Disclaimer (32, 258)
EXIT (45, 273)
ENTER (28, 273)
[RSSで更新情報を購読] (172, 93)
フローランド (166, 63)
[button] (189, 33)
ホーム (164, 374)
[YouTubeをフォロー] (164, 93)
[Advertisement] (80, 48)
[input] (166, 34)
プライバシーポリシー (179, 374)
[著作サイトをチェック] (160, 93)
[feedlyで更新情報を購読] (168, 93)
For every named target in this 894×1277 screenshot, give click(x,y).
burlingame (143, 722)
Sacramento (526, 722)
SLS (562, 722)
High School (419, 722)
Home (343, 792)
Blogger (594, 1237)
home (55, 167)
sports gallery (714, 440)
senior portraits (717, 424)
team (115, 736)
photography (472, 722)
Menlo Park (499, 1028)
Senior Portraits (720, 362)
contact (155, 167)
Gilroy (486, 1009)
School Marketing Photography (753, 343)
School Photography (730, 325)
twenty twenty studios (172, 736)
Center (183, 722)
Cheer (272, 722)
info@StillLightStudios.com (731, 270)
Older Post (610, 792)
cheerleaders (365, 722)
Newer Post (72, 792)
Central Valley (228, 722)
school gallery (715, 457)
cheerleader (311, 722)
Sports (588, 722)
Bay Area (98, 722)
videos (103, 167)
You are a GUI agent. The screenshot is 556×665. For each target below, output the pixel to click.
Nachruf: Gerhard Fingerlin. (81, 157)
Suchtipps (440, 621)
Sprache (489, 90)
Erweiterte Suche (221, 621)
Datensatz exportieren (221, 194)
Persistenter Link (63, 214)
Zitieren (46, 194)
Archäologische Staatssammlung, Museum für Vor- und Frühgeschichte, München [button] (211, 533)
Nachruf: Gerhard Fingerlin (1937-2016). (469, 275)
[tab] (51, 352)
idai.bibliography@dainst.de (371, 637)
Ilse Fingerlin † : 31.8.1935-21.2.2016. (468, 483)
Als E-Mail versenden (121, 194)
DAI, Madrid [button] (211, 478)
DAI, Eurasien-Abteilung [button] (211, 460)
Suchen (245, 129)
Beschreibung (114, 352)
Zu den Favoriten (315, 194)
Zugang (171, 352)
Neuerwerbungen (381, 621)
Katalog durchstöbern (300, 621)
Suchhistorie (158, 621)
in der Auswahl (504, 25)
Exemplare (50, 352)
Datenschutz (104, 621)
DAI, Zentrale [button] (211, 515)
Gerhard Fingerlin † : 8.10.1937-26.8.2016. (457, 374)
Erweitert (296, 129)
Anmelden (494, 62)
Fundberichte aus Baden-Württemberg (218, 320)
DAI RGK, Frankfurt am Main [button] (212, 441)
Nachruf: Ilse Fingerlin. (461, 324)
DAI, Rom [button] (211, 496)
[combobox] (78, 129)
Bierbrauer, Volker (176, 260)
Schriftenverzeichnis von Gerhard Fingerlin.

WHAT THE TASK ASKS →
Rewrite the stretch from the line containing "cheerleaders (365, 722)" through the end of the records, replacing "Nachruf" with "Obituary" and leaving everything else unchanged.

FINAL RESULT →
cheerleaders (365, 722)
Newer Post (72, 792)
Central Valley (228, 722)
school gallery (715, 457)
cheerleader (311, 722)
Sports (588, 722)
Bay Area (98, 722)
videos (103, 167)
You are a GUI agent. The screenshot is 556×665. For each target below, output the pixel to click.
Obituary: Gerhard Fingerlin. (81, 157)
Suchtipps (440, 621)
Sprache (489, 90)
Erweiterte Suche (221, 621)
Datensatz exportieren (221, 194)
Persistenter Link (63, 214)
Zitieren (46, 194)
Archäologische Staatssammlung, Museum für Vor- und Frühgeschichte, München [button] (211, 533)
Obituary: Gerhard Fingerlin (1937-2016). (469, 275)
[tab] (51, 352)
idai.bibliography@dainst.de (371, 637)
Ilse Fingerlin † : 31.8.1935-21.2.2016. (468, 483)
Als E-Mail versenden (121, 194)
DAI, Madrid [button] (211, 478)
DAI, Eurasien-Abteilung [button] (211, 460)
Suchen (245, 129)
Beschreibung (114, 352)
Zu den Favoriten (315, 194)
Zugang (171, 352)
Neuerwerbungen (381, 621)
Katalog durchstöbern (300, 621)
Suchhistorie (158, 621)
in der Auswahl (504, 25)
Exemplare (50, 352)
Datenschutz (104, 621)
DAI, Zentrale [button] (211, 515)
Gerhard Fingerlin † : 8.10.1937-26.8.2016. (457, 374)
Erweitert (296, 129)
Anmelden (494, 62)
Fundberichte aus Baden-Württemberg (218, 320)
DAI RGK, Frankfurt am Main [button] (212, 441)
Obituary: Ilse Fingerlin. (461, 324)
DAI, Rom [button] (211, 496)
[combobox] (78, 129)
Bierbrauer, Volker (176, 260)
Schriftenverzeichnis von Gerhard Fingerlin.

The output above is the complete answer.